Washington, DC – A defective furnace is to blame for a carbon monoxide scare in a Northwest D.C. neighborhood that forced 11 people to evacuate their homes and left one family without a place to live on Christmas Eve.

Firefighters were called to a row house on Gallatin Place Northwest near 2nd Street Northwest, in the Brightwood Park neighborhood, just after midnight, for an activated carbon monoxide detector.

They discovered a high concentration of carbon monoxide in the house but quickly realized that the poisonous gas was coming from a house next door.

“We eventually traced the source to the adjacent home and found that there were very high CO levels both in that home and a third home,” D.C. Fire and EMS Spokesman Vito Maggiolo told WTOP.

Firefighters shut down the defective furnace in the neighboring home and ventilated all three homes before CO levels returned to normal.

What made matters worse was that there were no working carbon monoxide detectors in the house with the defective furnace.

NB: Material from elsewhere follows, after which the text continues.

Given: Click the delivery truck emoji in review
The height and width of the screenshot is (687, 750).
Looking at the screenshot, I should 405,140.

“If it wasn’t for the adjacent home having one and the Carbon Monoxide traveling into the adjacent home activating their carbon monoxide detector, the results could’ve been tragic,” Maggiolo said.

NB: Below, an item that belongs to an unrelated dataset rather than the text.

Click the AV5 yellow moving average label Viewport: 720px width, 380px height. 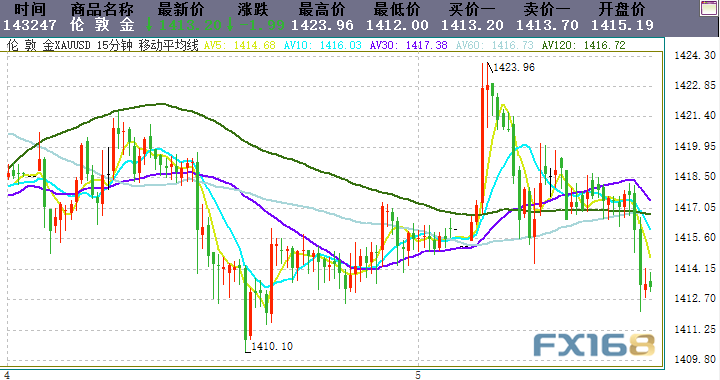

All three row homes were evacuated. Eight adults and three children were treated for exposure to carbon monoxide. One child was transported to a hospital for evaluation but is expected to recover.

The Red Cross is helping the family that lives in the house with the defective furnace find a temporary place to stay.

Maggiolo said the incident is a reminder of why every house should have a working carbon monoxide detector.

“We call carbon monoxide the silent killer,” Maggiolo said. “You can’t see it. It’s odorless, it’s colorless, and in high concentrations, it will kill you.”